Montauk’s Cookies: Pepperidge Farms Sells Them Worldwide - But Are They Good?

I think the Hamptons and Montauk get the short end when it comes to food produced by national brands. With the exception of Pepperidge Farm Soft Baked Montauk Milk Chocolate Cookies, I cannot think of one major brand you might find in stores all over the world that bear our names.
Pepperidge Farm Soft Baked Montauk Milk Chocolate Chip Cookies have been on grocery shelves since about 1980. And they are, unlike other Pepperidge Farm cookies such as their cookies from Bordeaux, Milano, Tahoe, Santa Cruz and Chesapeake, really bad cookies in my opinion. Indeed, if you go on Amazon you can read reviews of this Montauk product. Many agree with me.
For example, Amy Steele “quirky mama” who says she lives in Western North Carolina writes this: Pepperidge Farm Soft Baked Montauk Milk Chocolate Chip Cookies, 8.6 oz. “This is the only kind of Pepperidge Farm cookies that I have had in my lifetime that are just terrible. Very strange…the chips are great, but the cookie part of, well, these cookies, have a nondescript, bland, processed/white-sugar taste. No, you cannot compare the taste to a sugar cookie—it’s like an alien’s version of a chocolate chip cookie hastily made in order to use it to lure a human to its/his/her spacecraft.
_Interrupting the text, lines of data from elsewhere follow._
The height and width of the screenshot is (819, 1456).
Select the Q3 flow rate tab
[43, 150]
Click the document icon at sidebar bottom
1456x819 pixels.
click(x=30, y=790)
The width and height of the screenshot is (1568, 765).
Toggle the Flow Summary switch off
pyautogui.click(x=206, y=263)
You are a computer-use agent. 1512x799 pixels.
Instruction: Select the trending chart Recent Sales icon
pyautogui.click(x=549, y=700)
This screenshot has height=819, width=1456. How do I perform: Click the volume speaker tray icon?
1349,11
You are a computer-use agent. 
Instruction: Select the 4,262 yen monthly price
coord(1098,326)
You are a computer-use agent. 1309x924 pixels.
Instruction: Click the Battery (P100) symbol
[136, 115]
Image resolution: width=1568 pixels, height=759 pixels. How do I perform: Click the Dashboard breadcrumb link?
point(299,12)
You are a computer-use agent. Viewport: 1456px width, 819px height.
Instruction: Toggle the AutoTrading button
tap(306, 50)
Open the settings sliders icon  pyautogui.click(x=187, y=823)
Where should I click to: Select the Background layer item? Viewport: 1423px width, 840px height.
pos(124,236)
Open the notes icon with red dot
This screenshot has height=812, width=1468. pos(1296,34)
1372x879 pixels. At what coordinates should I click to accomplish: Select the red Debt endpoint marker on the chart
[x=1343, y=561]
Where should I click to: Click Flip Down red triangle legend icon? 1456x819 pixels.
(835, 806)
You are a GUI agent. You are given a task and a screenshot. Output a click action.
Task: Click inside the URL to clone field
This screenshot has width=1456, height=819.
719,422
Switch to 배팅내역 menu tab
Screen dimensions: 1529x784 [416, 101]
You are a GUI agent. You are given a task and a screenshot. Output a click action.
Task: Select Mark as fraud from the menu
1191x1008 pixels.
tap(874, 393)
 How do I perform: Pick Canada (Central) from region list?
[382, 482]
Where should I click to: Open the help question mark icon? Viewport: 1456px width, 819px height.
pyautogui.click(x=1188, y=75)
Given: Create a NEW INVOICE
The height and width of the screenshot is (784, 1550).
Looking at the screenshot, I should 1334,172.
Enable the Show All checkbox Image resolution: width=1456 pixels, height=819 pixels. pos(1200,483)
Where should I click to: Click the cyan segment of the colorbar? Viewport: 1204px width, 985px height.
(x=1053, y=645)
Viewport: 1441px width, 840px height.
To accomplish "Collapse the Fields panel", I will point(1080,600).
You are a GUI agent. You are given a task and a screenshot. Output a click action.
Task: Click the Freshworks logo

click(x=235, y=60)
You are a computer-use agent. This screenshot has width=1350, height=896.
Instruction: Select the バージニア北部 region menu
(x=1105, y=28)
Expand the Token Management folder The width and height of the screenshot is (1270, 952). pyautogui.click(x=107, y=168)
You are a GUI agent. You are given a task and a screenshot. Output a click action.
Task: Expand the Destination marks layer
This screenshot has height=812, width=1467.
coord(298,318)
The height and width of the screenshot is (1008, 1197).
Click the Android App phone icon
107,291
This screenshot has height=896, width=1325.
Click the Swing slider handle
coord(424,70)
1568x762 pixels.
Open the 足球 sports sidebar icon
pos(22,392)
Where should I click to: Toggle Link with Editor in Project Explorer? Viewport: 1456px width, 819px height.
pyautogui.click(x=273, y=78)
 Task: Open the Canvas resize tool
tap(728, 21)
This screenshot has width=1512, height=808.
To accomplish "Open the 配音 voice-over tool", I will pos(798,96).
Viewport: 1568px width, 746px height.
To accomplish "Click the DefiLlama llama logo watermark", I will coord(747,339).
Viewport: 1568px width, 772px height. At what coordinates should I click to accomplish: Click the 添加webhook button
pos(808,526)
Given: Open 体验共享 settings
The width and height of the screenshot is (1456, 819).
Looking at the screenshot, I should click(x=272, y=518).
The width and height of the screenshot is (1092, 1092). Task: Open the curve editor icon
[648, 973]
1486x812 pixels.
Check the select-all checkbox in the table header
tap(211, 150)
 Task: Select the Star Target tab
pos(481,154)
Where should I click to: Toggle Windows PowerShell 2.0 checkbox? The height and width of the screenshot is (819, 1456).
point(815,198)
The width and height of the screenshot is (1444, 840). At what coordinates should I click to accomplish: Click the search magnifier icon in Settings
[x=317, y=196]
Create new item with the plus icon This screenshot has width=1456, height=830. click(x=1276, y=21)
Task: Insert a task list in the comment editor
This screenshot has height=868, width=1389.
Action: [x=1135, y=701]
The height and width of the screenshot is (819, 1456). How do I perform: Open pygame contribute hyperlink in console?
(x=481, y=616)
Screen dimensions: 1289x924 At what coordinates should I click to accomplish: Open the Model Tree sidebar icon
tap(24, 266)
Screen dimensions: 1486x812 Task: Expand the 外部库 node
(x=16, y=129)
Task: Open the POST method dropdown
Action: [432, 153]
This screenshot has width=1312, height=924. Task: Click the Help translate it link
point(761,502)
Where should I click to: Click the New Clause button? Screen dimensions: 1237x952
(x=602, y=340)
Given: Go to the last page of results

The brown sugar is just not kickin’ here, so just kick these to the curb.”
Years ago, when these cookies came out bearing the name “Montauk” for the first time, I was initially very proud of this. What a great chance to give us a cookie that could invoke Montauk, the sea, the surfers, the Indians, the fishermen, the Lighthouse and the Fishing boats, I bought a bag, ate one, and then immediately called the company and asked them to change the recipe. I told them the chocolate they were using from our internationally known Montauk Chocolate Trees were being bastardized with strange spices by their bakers. They no longer should say they were Montauk-made.
(As a gesture of good faith, I did invite them down for the annual Montauk Chocolate Bean Picking Harvest Celebration in late August, and they said they would come, but in the end they never did show.)
(As for my request that they change the recipe, what I got instead was an entire case of 144 boxes of Pepperidge Farm Soft Baked Montauk Milk Chocolate Cookies, which was exactly what I didn’t want. I still have them, unopened, to this day.
As for “The Hamptons,” there have been various attempts to produce things to eat or drink with that designation. Some years ago, a potato chip firm went national with the name Hampton Potato Chips and using actual Hampton potatoes, but they went out of business for some reason. There was an attempt to create a Hamptons Bottled Water brand by drilling down into the aquifer in the pine barrens just north of Westhampton Beach, sucking up the water and marketing our actual wonderful water, but those proposing this never got their application through the Zoning Board of Appeals.
I think Kathleen King had a chance to go national for the Hamptons. She’s been making her very delicious chocolate chip cookies for years. This year, amazingly, her cookies—she’s now selling more than a million of them a year out of her factory in East Moriches—were rated as the top chocolate chip cookie in the country by no less than Consumer Reports. Unfortunately for us, Kathleen first produced her cookies 22 years ago not under the name Hamptons, but under the name Kathleen’s Cookies. And then about 10 years ago, during a business upheaval, she changed the name of her cookies—again, not to Hamptons Cookies—but to Tate’s Cookies. Tate is her father, Tate King of North Sea Farms in North Sea. So twice now, she’s missed the chance of making a Hamptons Cookie. What a shame.
And so it is that both the Hamptons and Montauk are very weak in the national food-branding department. Considering the vast array of delicious foods and wines produced here, it seems a shame this is so. “Hamptons” could refer to our caviar, truffles, wines, potatoes, broccoli and strawberries. Various frozen stripers, seals, sharks and crabs could proudly proclaim the name Montauk.
Frankly, we have quite an opportunity here to come up with a company to do battle with Kraft, Nabisco, General Foods or (Ugh) Pepperidge. Think Maui Chips, Nantucket Nectar, Maryland Soft Shell Crabs—all big successes that have made a lucky few people millions—and the rest of the populace proud.